Terminal Tirtonadi Gelar Operasi Kesehatan, Jaring Pengemudi dan Awak Bus Angkutan Mudik

oleh
Terminal Tirtonadi Gelar Operasi Kesehatan
Pengecekan kesehatan bagi sopir dan awak bus di Terminal Tirtonadi Solo Senin (17/4/2023) | MettaNEWS / Kevin Rama

SOLO, MettaNEWS – Terminal Tirtonadi Solo gelar operasi kesehatan untuk memeriksa kondisi pengemudi dan awak bus yang bertugas selama angkutan mudik lebaran Senin (17/4/2023).

Pengecekan kesehatan ini merupakan kerja sama dari Terminal Tirtonadi, Dinas Kesehatan Kota Solo dan Provinsi Jateng. Rencananya pengecekan kesehatan ini bakal terus berlanjut menjelang puncak arus mudik yang bakal berlangsung antara tanggal 19-20 April besok.

Koordinator Satuan Pelayanan Terminal Tipe A Tirtonadi, Bandiyono mengatakan, gelar operasi kesehatan ini akan berlangsung selama dua hari yakni Senin (17/4/2023) hingga Selasa (18/4/2023).

Sasaran dari tes kesehatan ini adalah sopir dan awak bus saja. Hal ini agar memberikan rasa aman dan nyaman bagi para penumpang yang akan melakukan mudik lebaran.

“Jadi kita pastikan semua awak angkutan yang masuk ke Terminal Tirtonadi sehat ya. Agar masyarakat juga tenang dalam melakukan perjalanan menggunakan Bus.” Kata Bandi Sapaannya Senin (17/4/2023).

Bandi mengimbau untuk masyarakat yang akan melaksanakan mudik, untuk memilih armada yang telah berstiker khusus.

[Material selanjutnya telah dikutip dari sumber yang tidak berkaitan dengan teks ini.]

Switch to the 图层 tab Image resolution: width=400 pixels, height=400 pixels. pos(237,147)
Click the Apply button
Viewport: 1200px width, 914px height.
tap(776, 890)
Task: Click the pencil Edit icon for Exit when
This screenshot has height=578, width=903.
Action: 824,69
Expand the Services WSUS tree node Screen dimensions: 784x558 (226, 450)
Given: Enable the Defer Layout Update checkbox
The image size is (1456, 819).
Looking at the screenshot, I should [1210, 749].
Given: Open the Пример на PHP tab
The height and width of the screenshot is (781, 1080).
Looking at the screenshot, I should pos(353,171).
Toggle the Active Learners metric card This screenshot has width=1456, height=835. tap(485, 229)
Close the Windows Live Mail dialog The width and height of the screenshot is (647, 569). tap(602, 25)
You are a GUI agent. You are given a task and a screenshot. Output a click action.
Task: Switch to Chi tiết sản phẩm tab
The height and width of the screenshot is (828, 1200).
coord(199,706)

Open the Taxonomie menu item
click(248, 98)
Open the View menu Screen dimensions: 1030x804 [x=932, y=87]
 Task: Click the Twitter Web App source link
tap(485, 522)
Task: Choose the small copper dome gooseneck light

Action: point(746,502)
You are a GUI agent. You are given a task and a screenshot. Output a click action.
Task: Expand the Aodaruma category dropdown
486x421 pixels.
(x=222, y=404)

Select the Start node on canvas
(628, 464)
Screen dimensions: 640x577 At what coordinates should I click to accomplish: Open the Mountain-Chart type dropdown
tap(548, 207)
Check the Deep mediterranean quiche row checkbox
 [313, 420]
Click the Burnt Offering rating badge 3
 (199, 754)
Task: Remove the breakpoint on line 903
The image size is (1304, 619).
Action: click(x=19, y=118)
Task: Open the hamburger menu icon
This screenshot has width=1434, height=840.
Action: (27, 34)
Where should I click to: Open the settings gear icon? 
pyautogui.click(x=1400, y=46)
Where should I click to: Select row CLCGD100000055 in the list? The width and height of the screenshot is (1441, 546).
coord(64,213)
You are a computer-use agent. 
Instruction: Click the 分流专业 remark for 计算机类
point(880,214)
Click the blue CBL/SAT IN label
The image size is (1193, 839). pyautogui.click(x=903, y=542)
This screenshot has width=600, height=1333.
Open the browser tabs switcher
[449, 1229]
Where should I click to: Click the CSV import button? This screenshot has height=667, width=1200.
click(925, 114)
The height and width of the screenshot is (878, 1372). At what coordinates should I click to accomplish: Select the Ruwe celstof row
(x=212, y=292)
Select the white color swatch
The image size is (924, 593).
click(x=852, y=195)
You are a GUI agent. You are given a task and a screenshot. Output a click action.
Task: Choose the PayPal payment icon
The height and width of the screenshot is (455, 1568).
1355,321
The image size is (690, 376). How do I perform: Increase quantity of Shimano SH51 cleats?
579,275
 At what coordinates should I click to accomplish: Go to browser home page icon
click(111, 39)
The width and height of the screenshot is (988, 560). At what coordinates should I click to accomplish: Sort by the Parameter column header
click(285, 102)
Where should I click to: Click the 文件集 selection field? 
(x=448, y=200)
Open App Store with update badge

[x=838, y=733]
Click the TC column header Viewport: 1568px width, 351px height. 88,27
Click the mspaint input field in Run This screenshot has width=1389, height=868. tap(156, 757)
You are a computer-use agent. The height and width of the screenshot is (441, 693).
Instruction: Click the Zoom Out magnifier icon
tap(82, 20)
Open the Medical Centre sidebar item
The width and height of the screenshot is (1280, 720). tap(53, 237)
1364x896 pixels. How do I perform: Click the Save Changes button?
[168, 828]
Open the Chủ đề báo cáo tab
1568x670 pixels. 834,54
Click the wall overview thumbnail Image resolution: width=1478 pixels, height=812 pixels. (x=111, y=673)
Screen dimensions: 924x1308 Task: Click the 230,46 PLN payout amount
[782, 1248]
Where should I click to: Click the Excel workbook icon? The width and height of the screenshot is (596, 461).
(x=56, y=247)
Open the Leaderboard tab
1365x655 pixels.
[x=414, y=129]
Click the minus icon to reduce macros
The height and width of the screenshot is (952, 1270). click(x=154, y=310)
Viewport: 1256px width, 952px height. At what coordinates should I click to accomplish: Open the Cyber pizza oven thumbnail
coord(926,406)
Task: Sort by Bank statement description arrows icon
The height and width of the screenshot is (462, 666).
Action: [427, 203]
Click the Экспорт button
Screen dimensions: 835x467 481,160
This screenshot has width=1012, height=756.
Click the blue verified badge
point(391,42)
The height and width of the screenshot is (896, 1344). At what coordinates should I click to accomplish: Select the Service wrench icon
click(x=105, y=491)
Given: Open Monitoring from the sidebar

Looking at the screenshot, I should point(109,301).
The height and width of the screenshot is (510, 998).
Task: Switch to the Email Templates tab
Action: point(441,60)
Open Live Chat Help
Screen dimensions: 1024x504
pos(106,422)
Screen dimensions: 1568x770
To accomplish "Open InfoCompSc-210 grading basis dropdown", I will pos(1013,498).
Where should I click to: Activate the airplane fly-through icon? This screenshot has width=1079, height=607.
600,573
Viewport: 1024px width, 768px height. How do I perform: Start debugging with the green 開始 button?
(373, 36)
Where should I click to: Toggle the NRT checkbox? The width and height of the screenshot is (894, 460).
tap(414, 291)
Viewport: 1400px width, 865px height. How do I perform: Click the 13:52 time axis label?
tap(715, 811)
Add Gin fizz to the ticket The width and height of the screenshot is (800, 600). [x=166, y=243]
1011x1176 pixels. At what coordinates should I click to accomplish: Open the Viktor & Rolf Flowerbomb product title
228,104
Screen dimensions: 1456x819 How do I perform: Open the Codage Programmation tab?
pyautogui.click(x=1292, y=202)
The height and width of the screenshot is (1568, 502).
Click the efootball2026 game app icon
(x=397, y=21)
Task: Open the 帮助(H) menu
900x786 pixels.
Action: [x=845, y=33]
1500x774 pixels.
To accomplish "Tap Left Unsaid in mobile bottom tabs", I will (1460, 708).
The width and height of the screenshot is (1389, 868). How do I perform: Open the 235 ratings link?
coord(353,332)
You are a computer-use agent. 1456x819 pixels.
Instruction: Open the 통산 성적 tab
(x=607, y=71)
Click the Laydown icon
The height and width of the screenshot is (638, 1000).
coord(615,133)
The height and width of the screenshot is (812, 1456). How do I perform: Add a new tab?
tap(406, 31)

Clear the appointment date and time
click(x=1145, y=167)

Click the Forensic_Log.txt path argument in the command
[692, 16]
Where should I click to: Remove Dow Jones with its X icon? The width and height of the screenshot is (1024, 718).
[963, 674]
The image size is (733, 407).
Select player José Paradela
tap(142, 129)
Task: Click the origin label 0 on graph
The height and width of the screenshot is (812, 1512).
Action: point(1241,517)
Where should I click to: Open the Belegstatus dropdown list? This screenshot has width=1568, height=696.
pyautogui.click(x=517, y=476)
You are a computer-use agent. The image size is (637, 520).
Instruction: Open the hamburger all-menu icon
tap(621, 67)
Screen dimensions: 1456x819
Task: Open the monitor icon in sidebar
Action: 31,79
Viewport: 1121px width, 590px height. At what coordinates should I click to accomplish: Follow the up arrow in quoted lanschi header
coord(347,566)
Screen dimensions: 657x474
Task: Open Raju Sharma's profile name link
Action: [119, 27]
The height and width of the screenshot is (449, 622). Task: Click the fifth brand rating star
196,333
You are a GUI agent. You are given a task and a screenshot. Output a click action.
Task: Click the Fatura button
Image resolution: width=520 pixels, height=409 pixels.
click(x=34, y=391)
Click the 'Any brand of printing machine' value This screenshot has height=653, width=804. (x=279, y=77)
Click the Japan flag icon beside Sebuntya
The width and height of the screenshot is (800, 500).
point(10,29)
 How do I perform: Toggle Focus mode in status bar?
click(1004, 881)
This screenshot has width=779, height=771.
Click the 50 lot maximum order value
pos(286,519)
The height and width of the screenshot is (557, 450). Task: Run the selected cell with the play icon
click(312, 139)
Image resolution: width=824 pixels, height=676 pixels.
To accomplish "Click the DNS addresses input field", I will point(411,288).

Sebab armada yang telah berstiker telah melalui proses uji kelayakan kendaraan.

“Karena itu sudah kita pastikan Keamanan mulai dari armada dan pengemudinya, jadi pemudik bisa tenang” tukas Bandi.

Sementara itu Perwakilan Dinas Kesehatan Provinsi Jateng, Sri Utami mengatakan, pengecekan kesehatan ini serentak di 5 lokasi berbeda. Yakni di Solo, Banyumas, Grobogan, Wonogiri dan Boyolali.

” Target kita selama 2 hari bisa menjaring 150 pengemudi dan awak bus,” ungkap Sri Senin (17/4/2023).

Pemeriksaannya antara lain pemeriksaan buta warna, urin, tensi, diabetes, dan tekanan darah. Untuk pengemudi dan kru yang terindikasi ada masalah kesehatan, harus beristirahat dan meminum obat.

“Dari puluhan yang sudah kita cek belum ada temuan. Intinya pengemudi harus menghindari suplemen penguat badan menghindari alkohol dan barang hukum lainnya. Kita harapkan seluruh crew bus sehat dan produktif dalam masa angkutan lebaran,” tukas Sri.